Siempre he pensado que absolutamente todos merecemos a alguien que piense que tuvo suerte al conocernos. Merecemos un amor que te quiera a tiempo completo y que, completamente, te complemente. Que en momentos de desencuentro sea más grande el amor que el enfado, y que crea que el mayor gesto de perdón sea una reconciliación entre tus brazos. Merecemos una persona que te acepte en todos tus tiempos verbales: pasado aceptado, presente perfecto y futuro incondicional. Y que te bese la espalda para curar cada marca que otras personas fueron dejando como si de un mapa de cicatrices se tratara. Que sea generosa generoso y te bese cada herida. Siempre con un beso de regalo para que cicatrice mejor.

Merecemos un amor que cuando le mires a los ojos comprendas que a su lado eres capaz de todo. Que sientas que tus defectos son hasta bonitos cuando ella o él los acaricia con su comprensión. Y que se forme un puzle perfecto cuando jugáis con vuestras imperfecciones, las ponéis encima de la mesa junto con el corazón… y disfrutáis de barra libre de aceptación. Merecemos a alguien que haga que seas tres personas: tú mismo, tu mejor versión y las ganas de ser mejor aún a su lado. Una persona que te haga feliz, libre y auténtico. Un compañero o compañera en todo momento, mano a mano, codo con codo, y corazón con corazón. Siempre, con sentido del amor y del humor en cada latido.

Merecemos un amor que sea punto de inflexión en tu vida. Que cuando tropieces sea punto de apoyo; cuando te duela la vida sea punto de sutura; y cuando lo veas todo negro sea punto cardinal señalando al norte en tu cielo. Merecemos un amor que, cuando lo necesites, también te ponga los puntos sobre las íes y que, al final del día, verle sonreír sea tu mayor punto débil. Merecemos un amor que no tenga punto de comparación: que arrase con parte del pasado y te regale primeras veces como punto de partida cada día.

Merecemos una persona que cuide, respete y valore: a sí mismo, a ti y a vuestro vínculo. A ratos en ese orden; en otros, a la inversa. Merecemos un amor que sea amigo con el que poder reír, soñar, jugar, viajar y hacer tangible lo sencillo. Una persona con la que llorar de emoción, de alegría y de tristeza. Que abrace tus miedos, de alas a tus sueños y celebre cada paso hacia adelante o hacia atrás para coger impulso. Un amor cómplice: dentro y fuera de casa, a medio centímetro de tu boca y a kilómetros de distancia, y con idioma propio de miradas y gestos únicos. Una persona con la que querer y poder hablar de todo, con palabras y en silencio, disfrutando de cada conversación en la que te acaricie con su voz… o con el lenguaje particular de sus manos.

Tal vez no sepa dónde ir.

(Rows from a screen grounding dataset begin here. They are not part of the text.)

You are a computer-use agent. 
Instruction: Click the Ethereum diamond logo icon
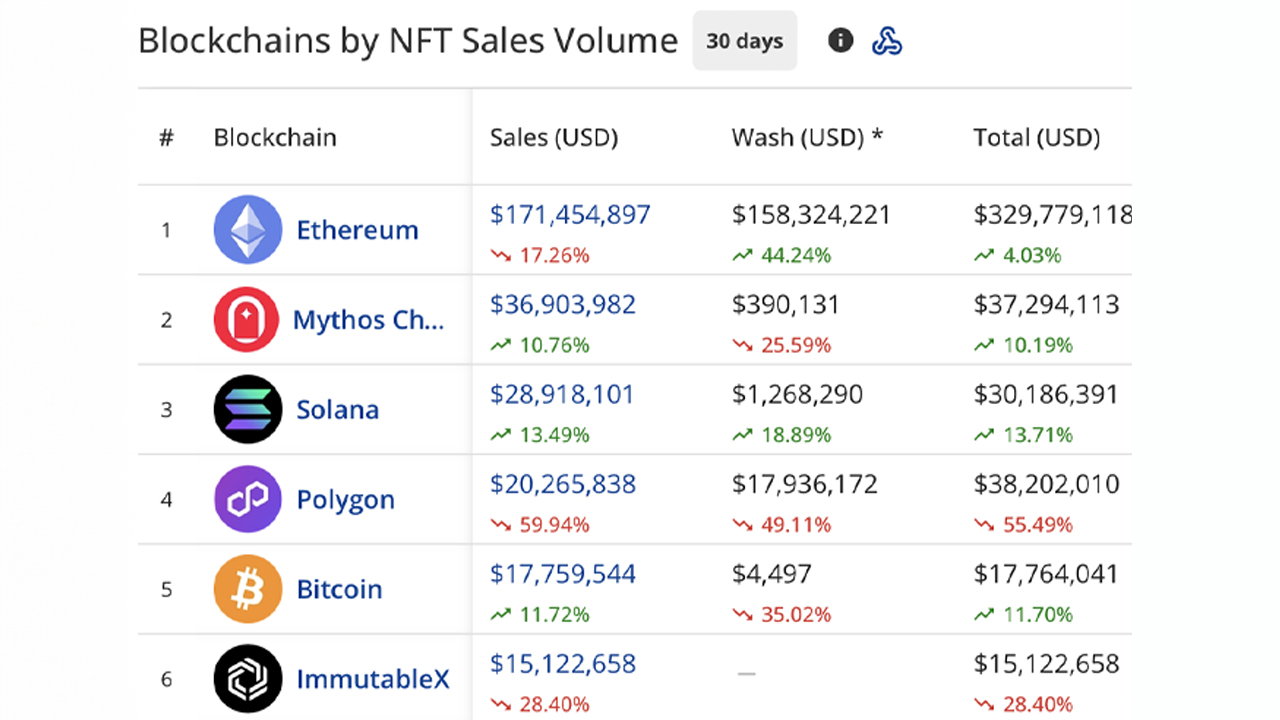click(247, 229)
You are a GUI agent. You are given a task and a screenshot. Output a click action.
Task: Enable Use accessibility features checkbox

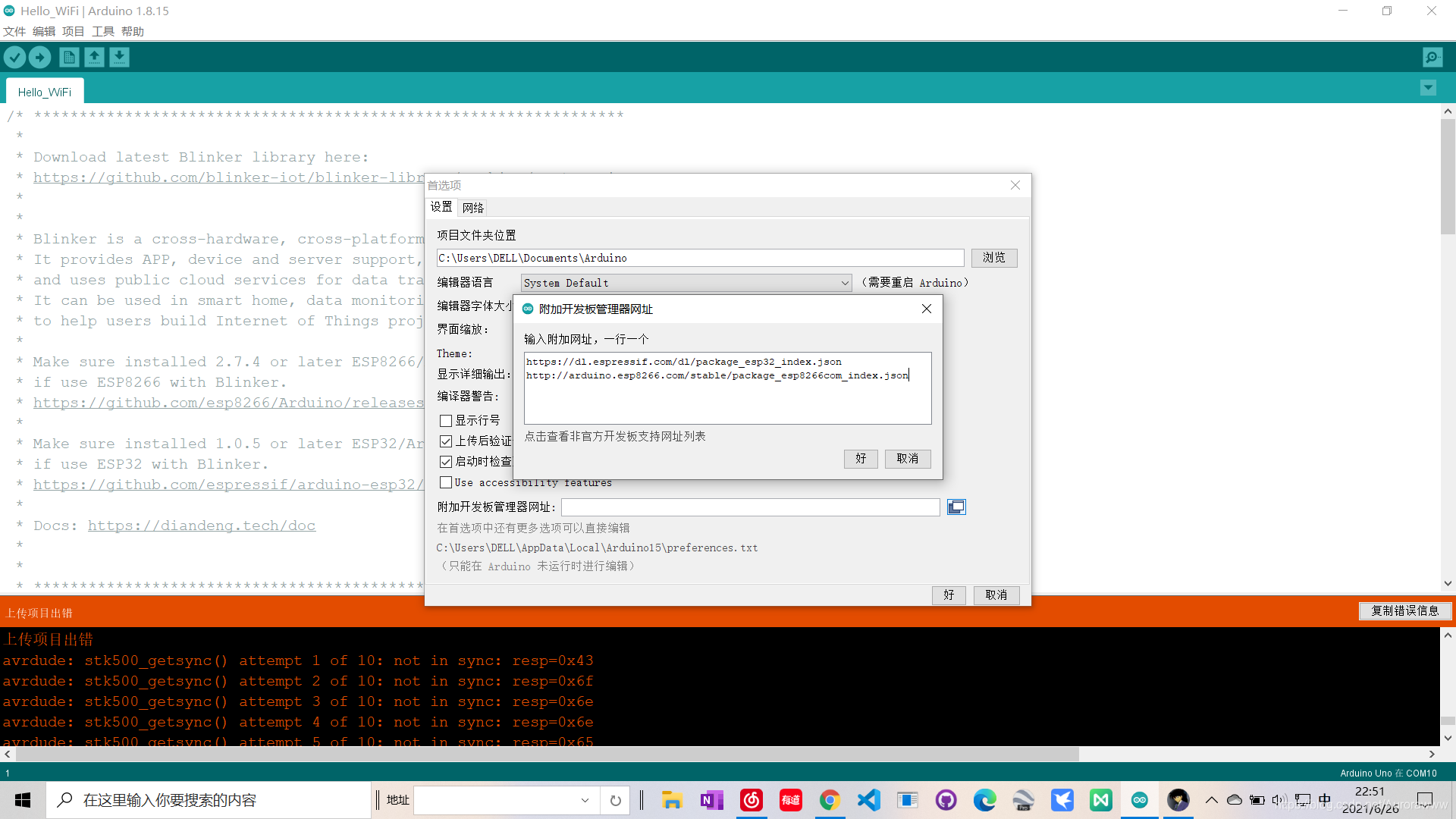446,482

Pero si pudiera una mañana abrir los ojos y ver los tuyos, sabría dónde quedarme. Merecemos un amor que, libremente, elija tu compañía donde sentirse libre, y tu abrazo como el lugar más bonito donde poder ser, estar y vivir, una persona que tenga las cosas claras, que te tenga clara y que te quiera desde todas tus posturas, sin postureos. Con el corazón, sin corazas. Que crea que eres excepcional y la excepción a sus ojos, regalándote una vida plena, no plana. Sin condiciones, contrato, ni letra pequeña. Porque todos merecemos un corazón a-u-t-é-n-t-i-c-o. Y es que, cuando aprendí que ‘coraje’ significaba ‘echar el corazón por delante’, entendí que el amor era eso: Un acto de coraje. Y que, por encima de todo, todos merecemos a una persona que eche su corazón por delante, con valentía, junto al nuestro.